¾     pound beets (about 3 to 4 small), scrubbed
2      large garlic cloves, peeled
½     cup raw walnuts
1      tablespoon fresh lemon juice
½     teaspoon kosher salt
¼     teaspoon freshly ground black pepper
⅓   to ½ cup extra virgin olive oil
        fresh dill leaves for garnish, optional

Nutritional information

Nutritional information per ¼ cup serving (using ½ cup olive oil):Calories 189 (86% from fat) • carb. 5g • pro. 2g • fat 19g • sat.


1. Preheat the oven to 350°F. Individually wrap beets in foil and roast on a sheet
pan for 55 to 60 minutes, or until tender enough to be easily pierced with the tip
of a sharp knife. Transfer beets to a dish and let cool in foil. Meanwhile, place the
walnuts on the sheet pan and toast in the preheated oven for 8 to 10 minutes,
until just fragrant. When beets are just cool enough to handle, gently rub off
skins under cool, running water. Quarter beets and reserve.
2. Put the garlic cloves in the work bowl. Run on Chop continuously to finely chop,
about 5 seconds. Add the walnuts and pulse on Chop to start processing,
about 10 to 12 pulses.
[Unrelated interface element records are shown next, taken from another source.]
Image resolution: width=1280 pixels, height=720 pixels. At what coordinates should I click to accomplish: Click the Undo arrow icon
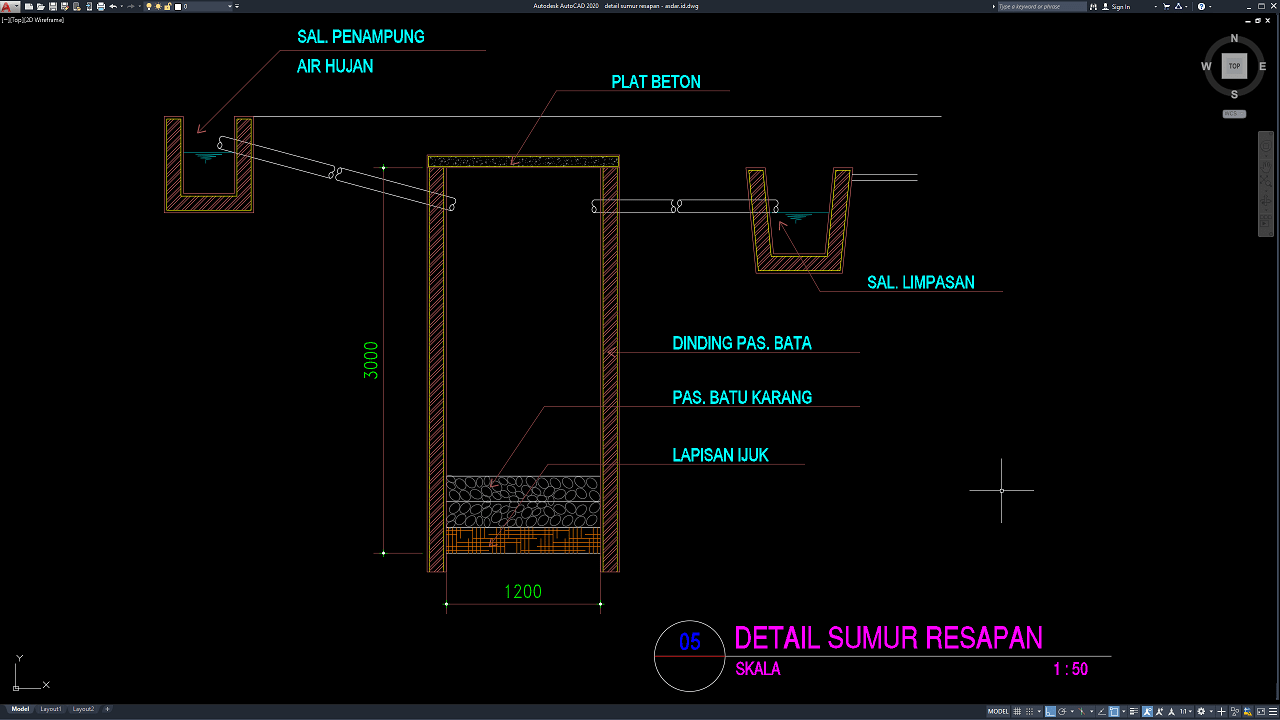click(x=113, y=6)
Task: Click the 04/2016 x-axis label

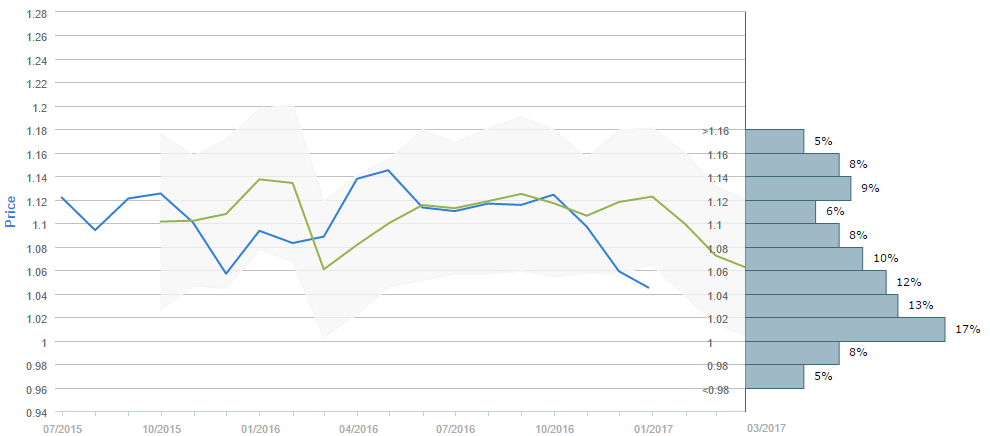Action: point(357,428)
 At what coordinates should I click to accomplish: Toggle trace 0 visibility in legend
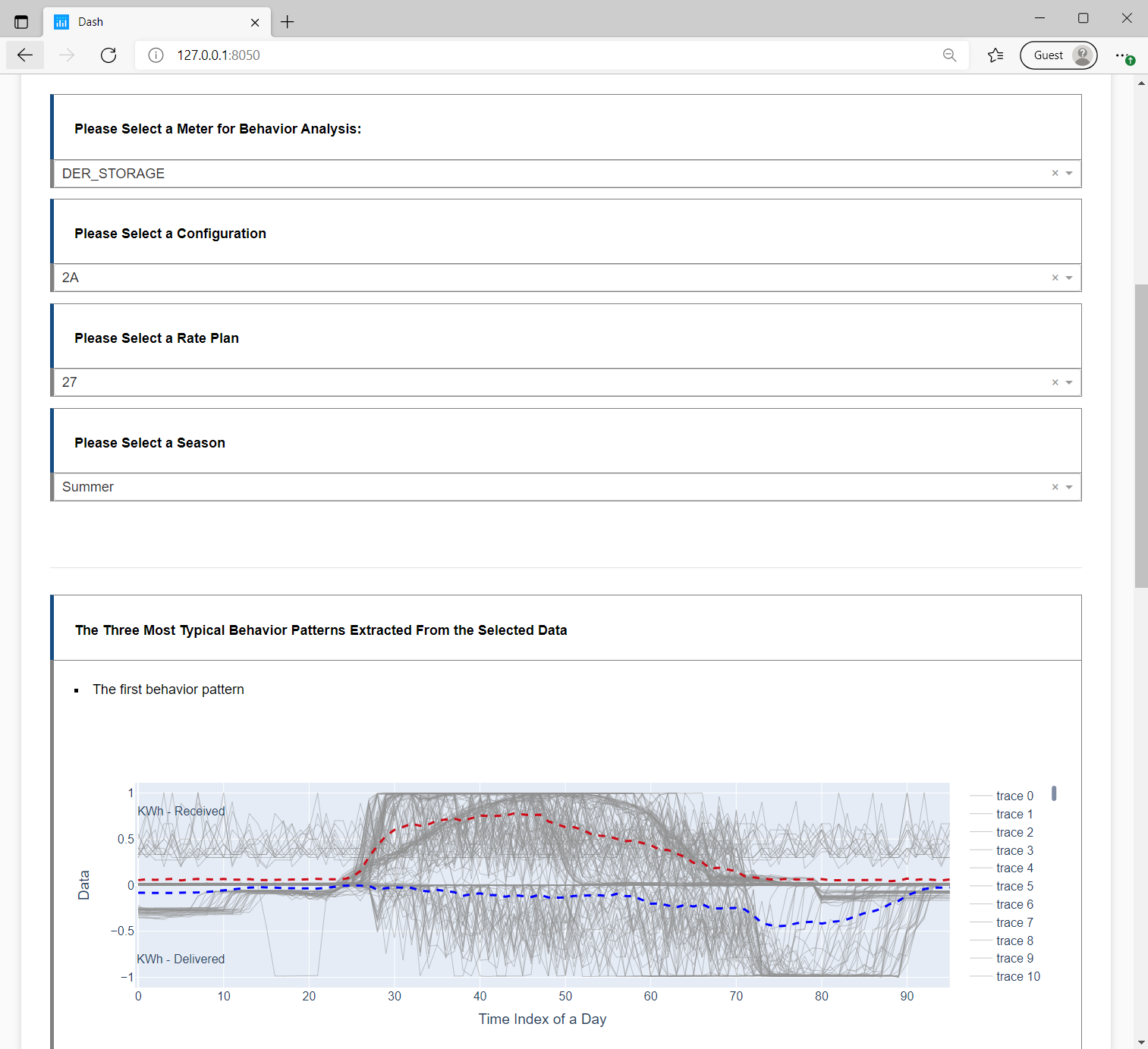[1014, 796]
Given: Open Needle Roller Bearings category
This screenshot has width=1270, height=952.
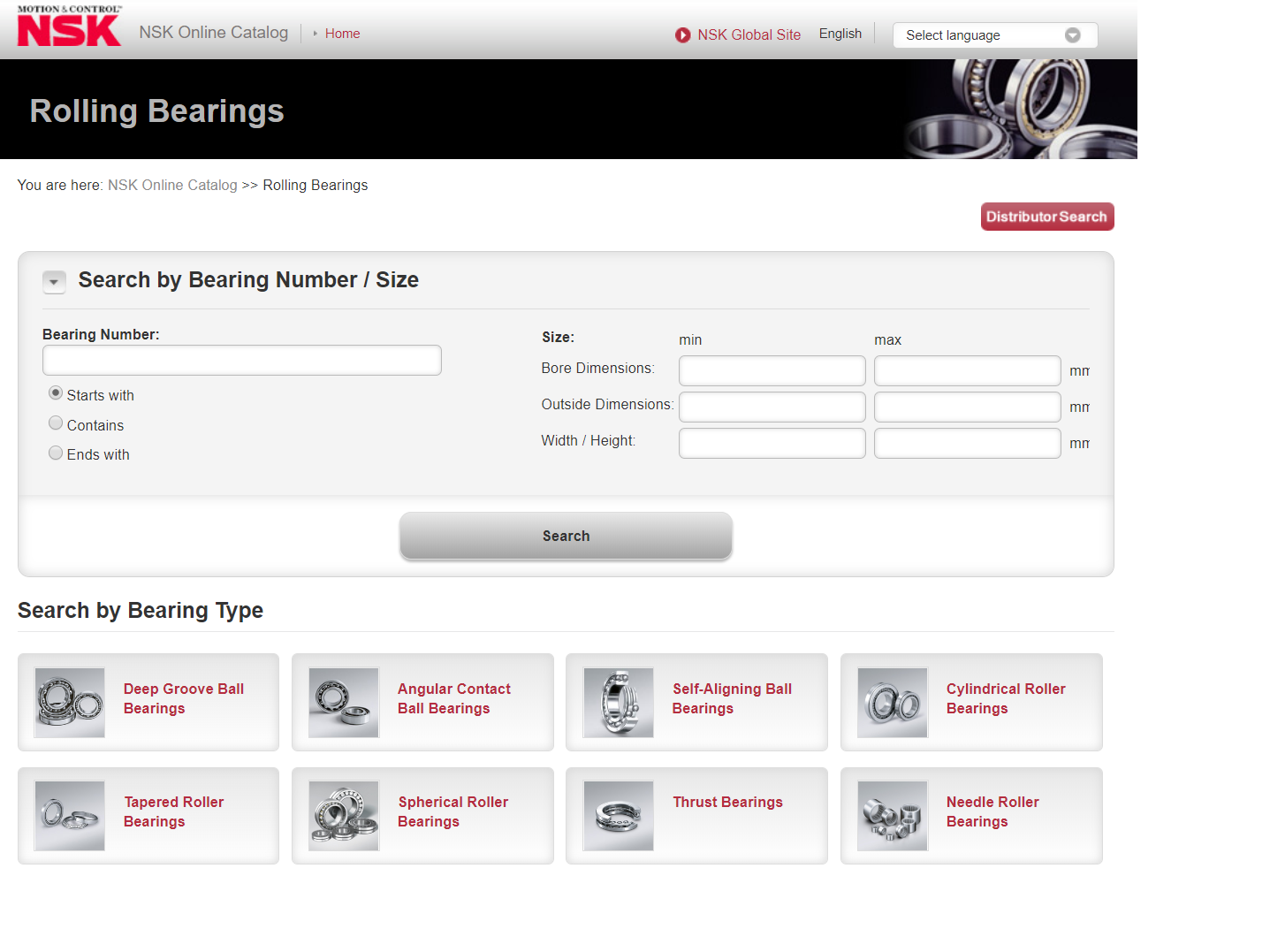Looking at the screenshot, I should [892, 815].
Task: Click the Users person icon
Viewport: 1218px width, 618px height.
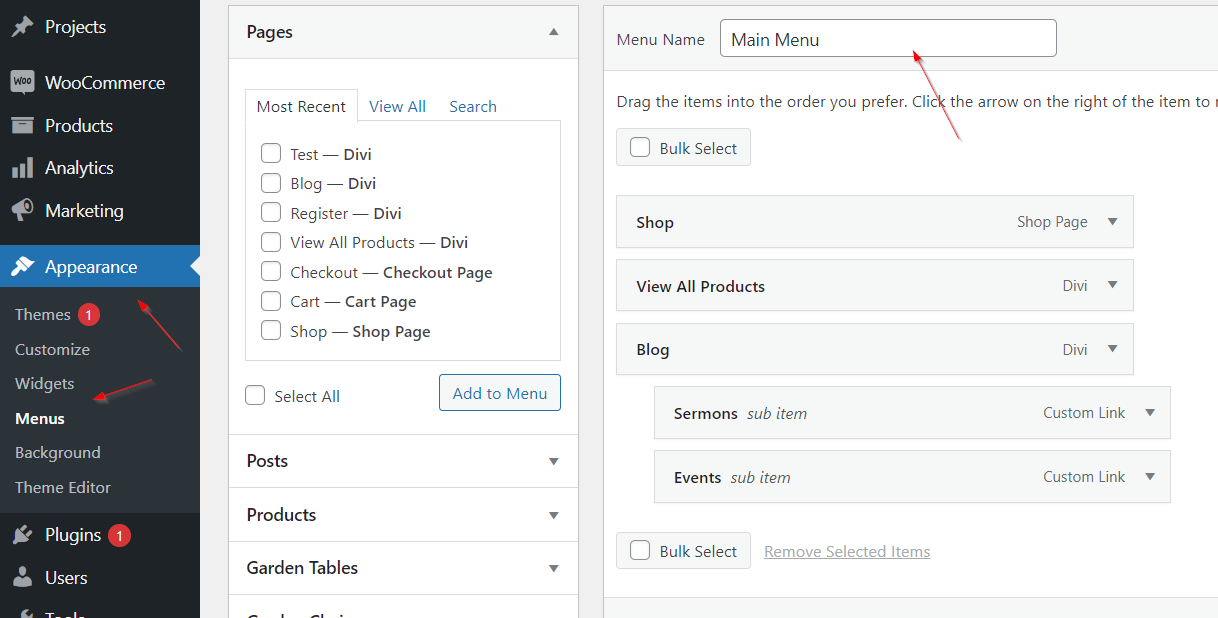Action: pyautogui.click(x=22, y=578)
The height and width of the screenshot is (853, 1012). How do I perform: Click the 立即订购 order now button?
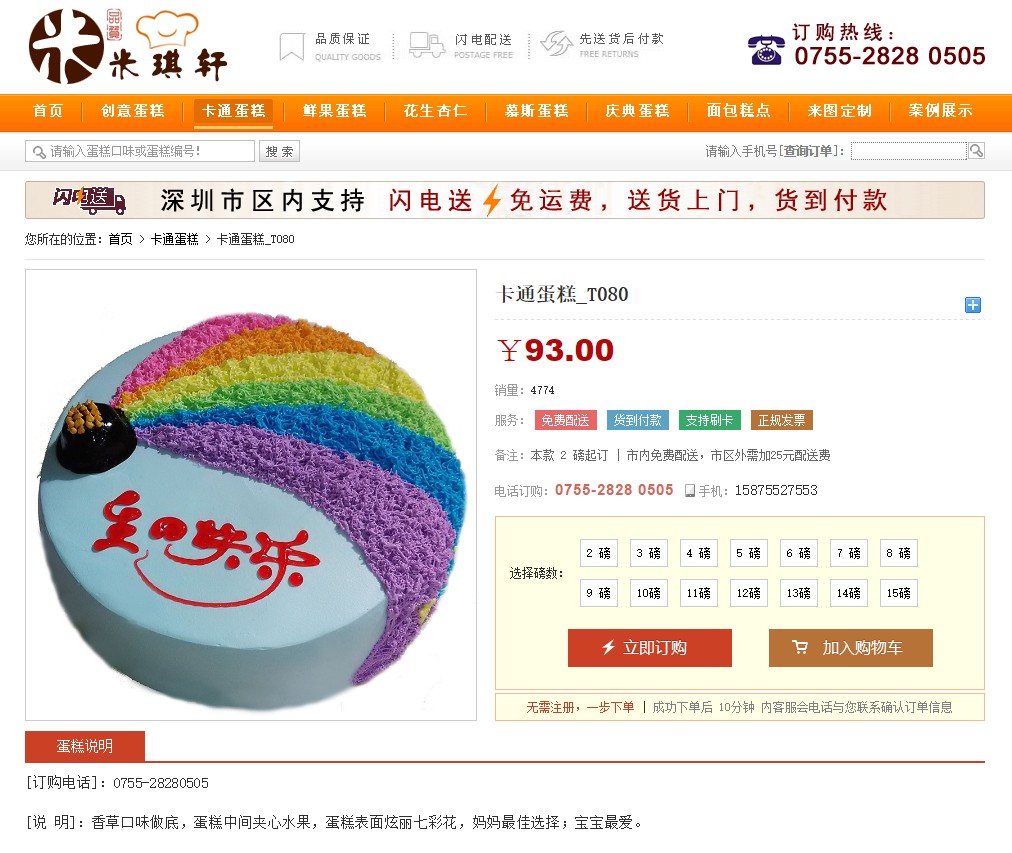[x=650, y=648]
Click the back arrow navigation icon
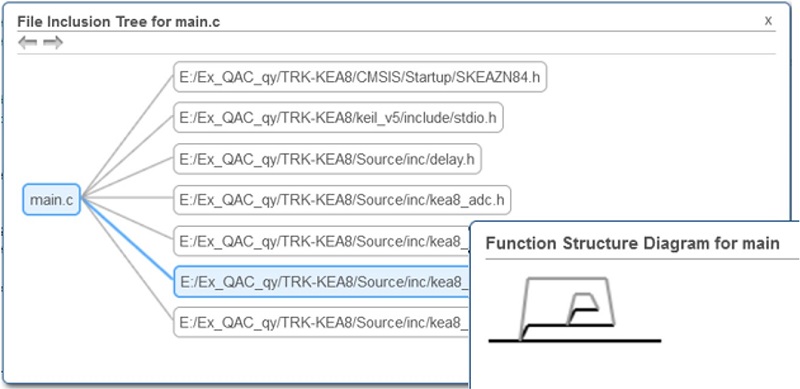 [x=28, y=43]
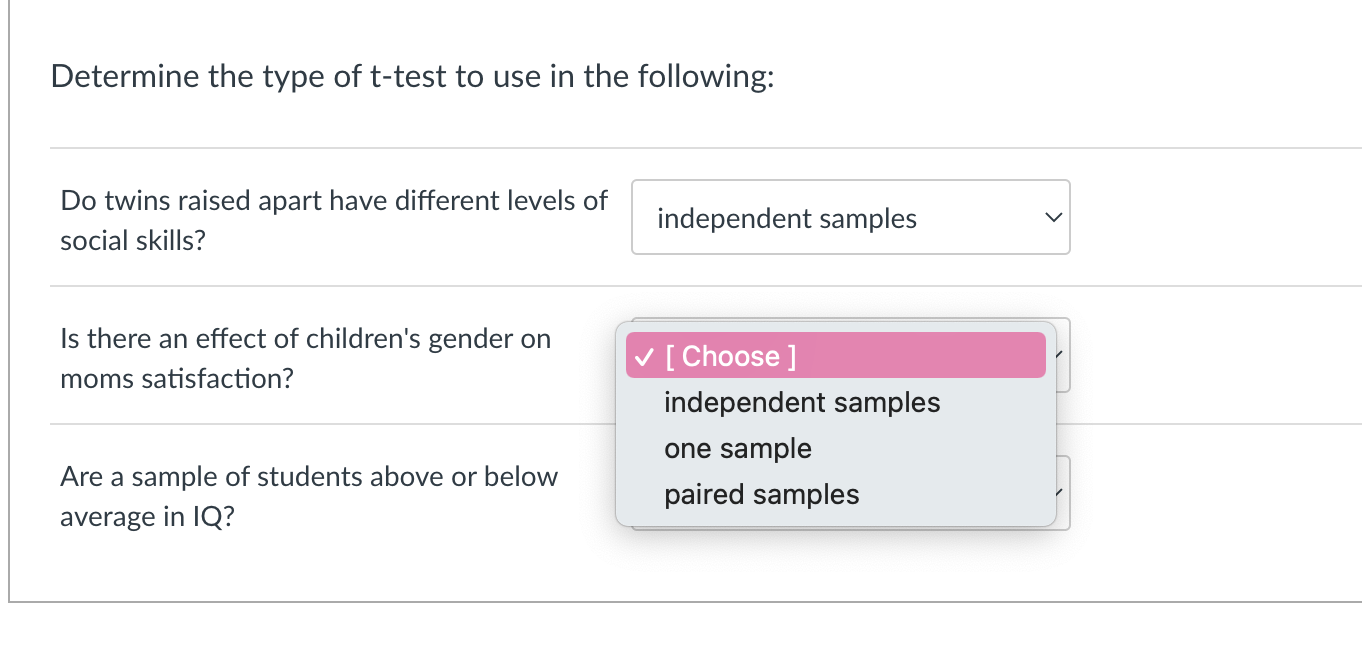Image resolution: width=1362 pixels, height=662 pixels.
Task: Open the twins question answer dropdown
Action: 850,218
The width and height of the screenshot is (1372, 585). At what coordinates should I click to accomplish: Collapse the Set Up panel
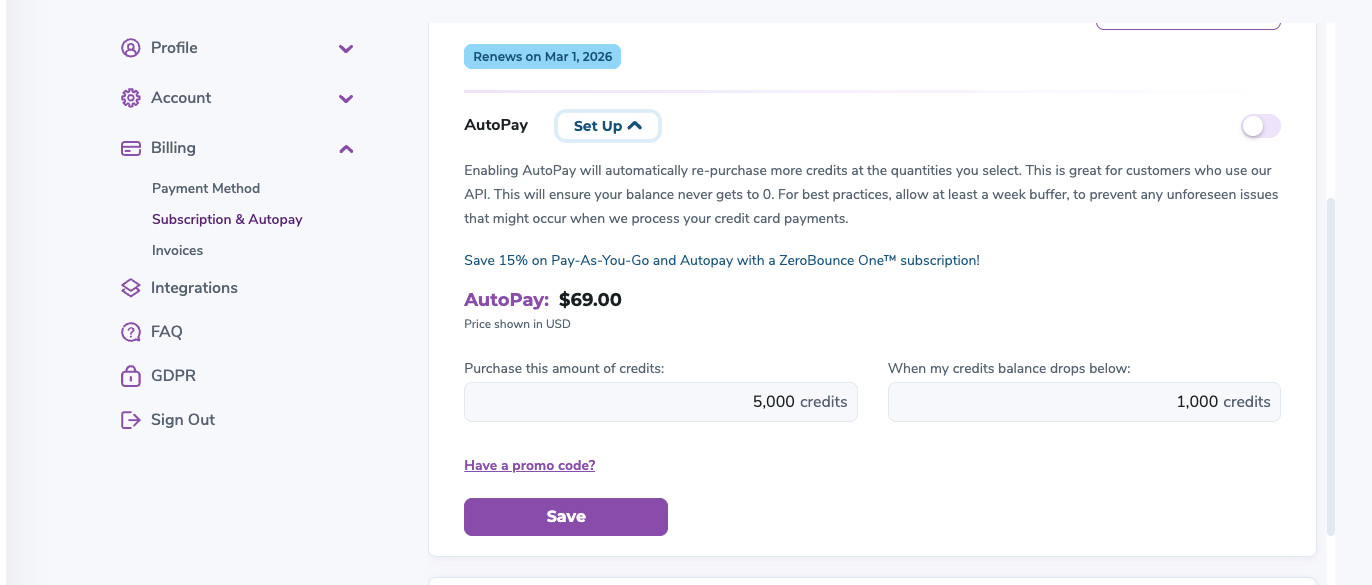coord(607,125)
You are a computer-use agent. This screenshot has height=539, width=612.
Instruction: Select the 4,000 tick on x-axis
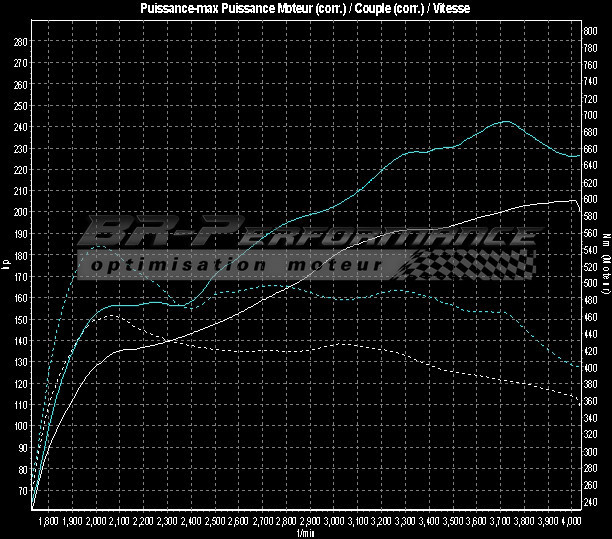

Add the quartered beets, lemon juice, salt, and pepper,
and run on Chop continuously, until finely chopped and incorporated, about 15
to 20 seconds.
3. Scrape down the bowl. With the machine running, add the olive oil in a steady
stream and process until the mixture forms a coarse purée. (NOTE: Use ½ cup
of olive oil for a slightly smoother and thinner purée.)
4. Taste and adjust seasoning with more salt and/or lemon juice, if needed. To serve,
garnish with fresh dill leaves, if desired.